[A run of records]
--- --- ---

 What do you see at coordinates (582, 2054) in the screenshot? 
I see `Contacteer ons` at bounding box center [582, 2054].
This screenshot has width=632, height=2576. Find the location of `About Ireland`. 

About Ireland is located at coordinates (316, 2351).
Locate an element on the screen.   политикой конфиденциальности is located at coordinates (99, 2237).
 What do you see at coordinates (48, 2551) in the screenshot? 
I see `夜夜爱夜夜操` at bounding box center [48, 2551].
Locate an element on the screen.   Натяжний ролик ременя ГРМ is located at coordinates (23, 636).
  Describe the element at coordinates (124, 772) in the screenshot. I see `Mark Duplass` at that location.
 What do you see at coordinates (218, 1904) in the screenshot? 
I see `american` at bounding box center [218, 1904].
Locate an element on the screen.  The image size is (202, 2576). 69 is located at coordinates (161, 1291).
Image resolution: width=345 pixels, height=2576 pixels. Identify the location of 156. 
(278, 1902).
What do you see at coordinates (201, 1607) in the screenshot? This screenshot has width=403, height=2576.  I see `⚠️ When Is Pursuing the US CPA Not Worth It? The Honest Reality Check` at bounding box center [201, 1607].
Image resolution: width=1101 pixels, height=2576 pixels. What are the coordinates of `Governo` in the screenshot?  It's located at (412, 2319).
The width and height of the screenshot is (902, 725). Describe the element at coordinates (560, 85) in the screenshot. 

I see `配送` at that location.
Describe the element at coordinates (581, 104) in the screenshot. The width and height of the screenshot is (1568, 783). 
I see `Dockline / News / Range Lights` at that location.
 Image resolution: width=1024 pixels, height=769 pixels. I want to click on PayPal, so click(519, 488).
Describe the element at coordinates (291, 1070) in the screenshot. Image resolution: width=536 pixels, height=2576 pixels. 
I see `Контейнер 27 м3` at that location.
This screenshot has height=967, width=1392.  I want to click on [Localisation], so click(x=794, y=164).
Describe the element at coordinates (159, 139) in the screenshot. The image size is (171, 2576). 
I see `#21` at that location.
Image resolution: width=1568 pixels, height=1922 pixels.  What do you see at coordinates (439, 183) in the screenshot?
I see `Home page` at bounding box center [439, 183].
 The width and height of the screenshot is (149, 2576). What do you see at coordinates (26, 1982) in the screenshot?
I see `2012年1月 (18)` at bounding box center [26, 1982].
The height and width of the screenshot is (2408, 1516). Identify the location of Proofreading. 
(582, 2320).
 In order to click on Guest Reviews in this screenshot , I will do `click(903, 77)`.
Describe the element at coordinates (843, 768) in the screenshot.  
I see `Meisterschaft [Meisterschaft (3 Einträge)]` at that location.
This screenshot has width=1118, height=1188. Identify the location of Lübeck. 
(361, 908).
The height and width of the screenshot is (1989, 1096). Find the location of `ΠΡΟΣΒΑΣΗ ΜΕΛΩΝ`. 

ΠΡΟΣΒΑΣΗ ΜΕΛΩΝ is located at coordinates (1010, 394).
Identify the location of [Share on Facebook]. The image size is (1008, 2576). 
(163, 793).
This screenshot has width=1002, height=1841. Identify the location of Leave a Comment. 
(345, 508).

--- --- ---

# [Work instructions]
Filter the listing above and copy every line that contains the word "want". Treat uppercase and lowercase as different.

# [Answer to the task]
 Image resolution: width=1024 pixels, height=769 pixels. I want to click on PayPal, so click(519, 488).
This screenshot has height=967, width=1392.  I want to click on [Localisation], so click(x=794, y=164).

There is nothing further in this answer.